▸ TASK TO COMPLETE:
Beneath this instruction is a listing; write out exactly the line that contains "Screen dimensions: 749x821" and each line after it to the last.

▸ AVAILABLE DATA:
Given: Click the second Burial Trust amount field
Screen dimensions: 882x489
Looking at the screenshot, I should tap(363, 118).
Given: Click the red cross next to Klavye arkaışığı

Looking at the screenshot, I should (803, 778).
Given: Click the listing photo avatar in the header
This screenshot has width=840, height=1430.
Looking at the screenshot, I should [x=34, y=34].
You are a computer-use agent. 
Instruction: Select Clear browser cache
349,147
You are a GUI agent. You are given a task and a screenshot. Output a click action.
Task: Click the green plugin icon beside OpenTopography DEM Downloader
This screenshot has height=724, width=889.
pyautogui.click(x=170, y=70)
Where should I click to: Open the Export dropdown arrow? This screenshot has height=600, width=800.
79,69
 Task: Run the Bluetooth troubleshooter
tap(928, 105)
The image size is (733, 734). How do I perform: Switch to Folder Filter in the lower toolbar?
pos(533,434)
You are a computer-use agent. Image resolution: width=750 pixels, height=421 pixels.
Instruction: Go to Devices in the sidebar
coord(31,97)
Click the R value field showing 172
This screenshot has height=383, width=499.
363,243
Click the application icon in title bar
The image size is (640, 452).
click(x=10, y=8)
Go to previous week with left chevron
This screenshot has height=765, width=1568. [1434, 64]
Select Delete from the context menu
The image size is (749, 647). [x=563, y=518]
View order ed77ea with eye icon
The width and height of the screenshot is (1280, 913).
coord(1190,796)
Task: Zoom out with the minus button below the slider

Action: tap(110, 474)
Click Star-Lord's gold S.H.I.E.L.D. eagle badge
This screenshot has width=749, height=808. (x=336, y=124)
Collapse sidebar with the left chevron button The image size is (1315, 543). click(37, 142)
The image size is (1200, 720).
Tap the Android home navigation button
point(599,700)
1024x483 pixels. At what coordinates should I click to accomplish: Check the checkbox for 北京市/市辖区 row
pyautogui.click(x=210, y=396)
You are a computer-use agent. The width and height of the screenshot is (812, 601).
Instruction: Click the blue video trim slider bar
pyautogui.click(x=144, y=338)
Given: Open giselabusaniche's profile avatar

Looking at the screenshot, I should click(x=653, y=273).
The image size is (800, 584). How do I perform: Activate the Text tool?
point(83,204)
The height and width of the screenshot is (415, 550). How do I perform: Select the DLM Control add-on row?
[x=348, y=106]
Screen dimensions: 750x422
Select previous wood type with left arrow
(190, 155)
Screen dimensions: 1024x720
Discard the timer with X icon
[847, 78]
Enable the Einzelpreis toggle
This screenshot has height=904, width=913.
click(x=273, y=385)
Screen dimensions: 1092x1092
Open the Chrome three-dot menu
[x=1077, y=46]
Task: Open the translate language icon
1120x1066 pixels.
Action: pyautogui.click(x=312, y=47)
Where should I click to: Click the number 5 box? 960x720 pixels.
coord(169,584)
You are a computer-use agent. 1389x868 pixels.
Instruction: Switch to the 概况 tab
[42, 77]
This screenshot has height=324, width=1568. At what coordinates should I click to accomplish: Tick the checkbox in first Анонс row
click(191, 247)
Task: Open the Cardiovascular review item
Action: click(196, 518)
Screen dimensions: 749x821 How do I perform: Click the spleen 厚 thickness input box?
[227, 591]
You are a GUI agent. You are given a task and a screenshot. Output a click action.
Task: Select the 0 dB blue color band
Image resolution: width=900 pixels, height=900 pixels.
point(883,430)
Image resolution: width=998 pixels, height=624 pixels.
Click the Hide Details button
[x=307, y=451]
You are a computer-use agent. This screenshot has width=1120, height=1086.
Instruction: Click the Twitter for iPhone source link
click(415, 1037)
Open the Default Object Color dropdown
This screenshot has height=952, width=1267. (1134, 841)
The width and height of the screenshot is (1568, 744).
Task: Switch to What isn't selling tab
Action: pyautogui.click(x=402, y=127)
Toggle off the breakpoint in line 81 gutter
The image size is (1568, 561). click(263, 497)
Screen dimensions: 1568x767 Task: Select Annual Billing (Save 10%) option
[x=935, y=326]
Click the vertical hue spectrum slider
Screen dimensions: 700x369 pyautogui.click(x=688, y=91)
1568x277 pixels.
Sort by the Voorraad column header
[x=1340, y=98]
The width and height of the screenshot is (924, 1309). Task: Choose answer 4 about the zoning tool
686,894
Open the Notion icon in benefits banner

▸ WORKED SOLUTION:
Screen dimensions: 749x821 How do I perform: Click the spleen 厚 thickness input box?
[227, 591]
You are a GUI agent. You are given a task and a screenshot. Output a click action.
Task: Select the 0 dB blue color band
Image resolution: width=900 pixels, height=900 pixels.
point(883,430)
Image resolution: width=998 pixels, height=624 pixels.
Click the Hide Details button
[x=307, y=451]
You are a computer-use agent. This screenshot has width=1120, height=1086.
Instruction: Click the Twitter for iPhone source link
click(415, 1037)
Open the Default Object Color dropdown
This screenshot has height=952, width=1267. (1134, 841)
The width and height of the screenshot is (1568, 744).
Task: Switch to What isn't selling tab
Action: pyautogui.click(x=402, y=127)
Toggle off the breakpoint in line 81 gutter
The image size is (1568, 561). click(263, 497)
Screen dimensions: 1568x767 Task: Select Annual Billing (Save 10%) option
[x=935, y=326]
Click the vertical hue spectrum slider
Screen dimensions: 700x369 pyautogui.click(x=688, y=91)
1568x277 pixels.
Sort by the Voorraad column header
[x=1340, y=98]
The width and height of the screenshot is (924, 1309). Task: Choose answer 4 about the zoning tool
686,894
Open the Notion icon in benefits banner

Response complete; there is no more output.